36.3 Any Notice or other document delivered or sent by post to or left at the registered address of any Member in pursuance of these Articles shall, notwithstanding that such Member is then dead or bankrupt or that any other event has occurred, and whether or not the Company has notice of the death or bankruptcy or other event, be deemed to have been duly served or delivered in respect of any share registered in the name of such Member as sole or joint holder unless his name shall, at the time of the service or delivery of the notice or document, have been removed from the Register as the holder of the share, and such service or delivery shall for all purposes be deemed a sufficient service or delivery of such Notice or document on all persons interested (whether jointly with or as claiming through or under him) in the share.
36.4 A notice may be given by the Company to the person entitled to a share in consequence of the death, mental disorder or bankruptcy of a Member by sending it through the post in a prepaid letter, envelope or wrapper addressed to him by name, or by the title of representative of the deceased, or trustee of the bankrupt, or by any like description, at the address, if any, supplied for the purpose by the person claiming to be so entitled, or (until such an address has been so supplied) by giving the notice in any manner in which the same might have been given if the death, mental disorder or bankruptcy had not occurred.

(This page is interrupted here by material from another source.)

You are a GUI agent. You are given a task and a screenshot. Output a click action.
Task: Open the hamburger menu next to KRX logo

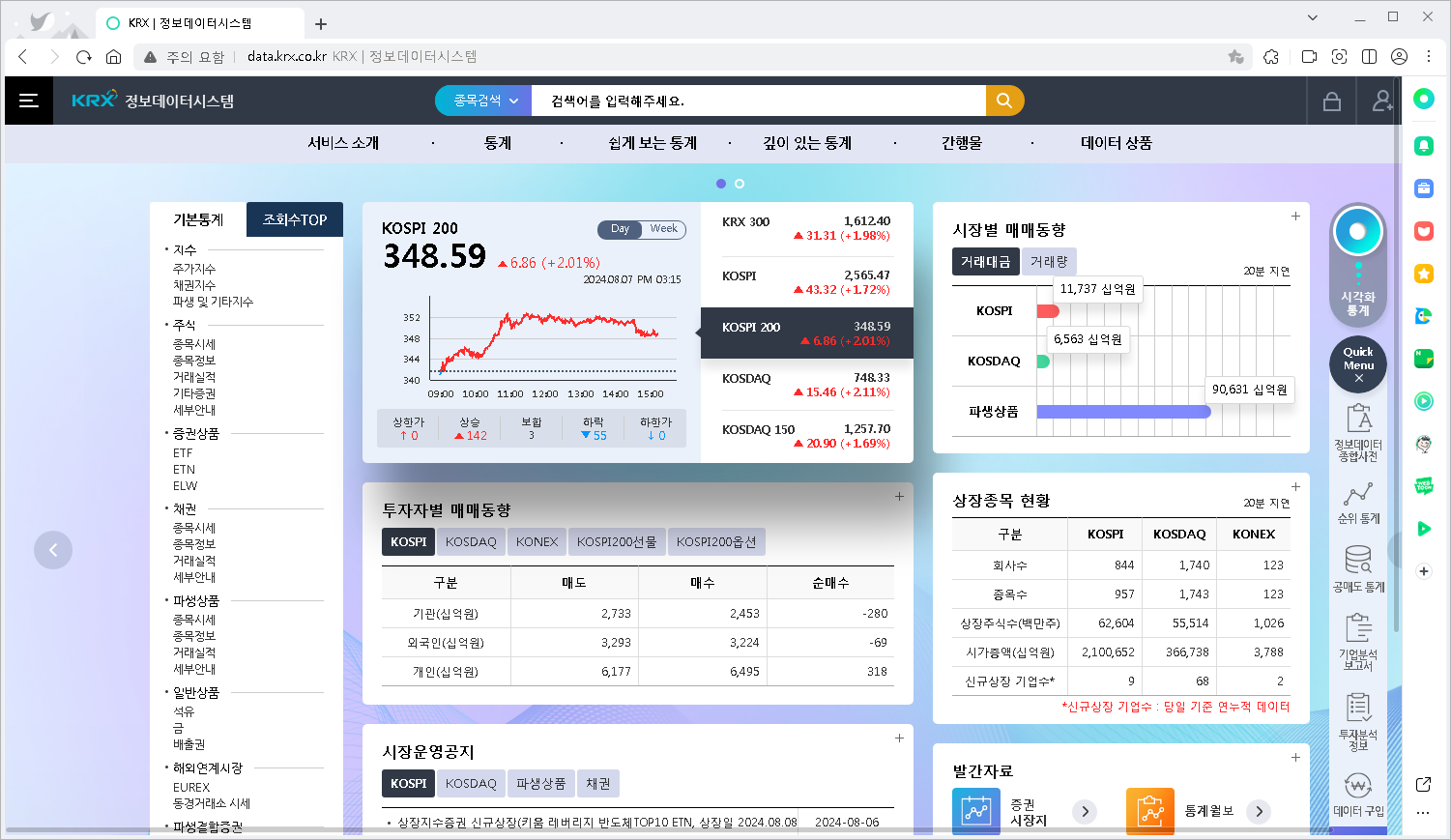pyautogui.click(x=28, y=100)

36.5 Any person who by operation of law, transfer or other means whatsoever shall become entitled to any share shall be bound by every notice in respect of such share which prior to his name and address being entered on the Register shall have been duly given to the person from whom he derives his title to such share.
37 SIGNATURES

For the purposes of these Articles, a cable or telex or facsimile or electronic transmission message purporting to come from a holder of shares or, as the case may be, a Director, or, in the case of a corporation which is a holder of shares from a director or the secretary thereof or a duly appointed attorney or duly authorized representative thereof for it and on its behalf, shall in the absence of express evidence to the contrary available to the person relying thereon at the relevant time be deemed to be a document or instrument in writing signed by such holder or Director in the terms in which it is received.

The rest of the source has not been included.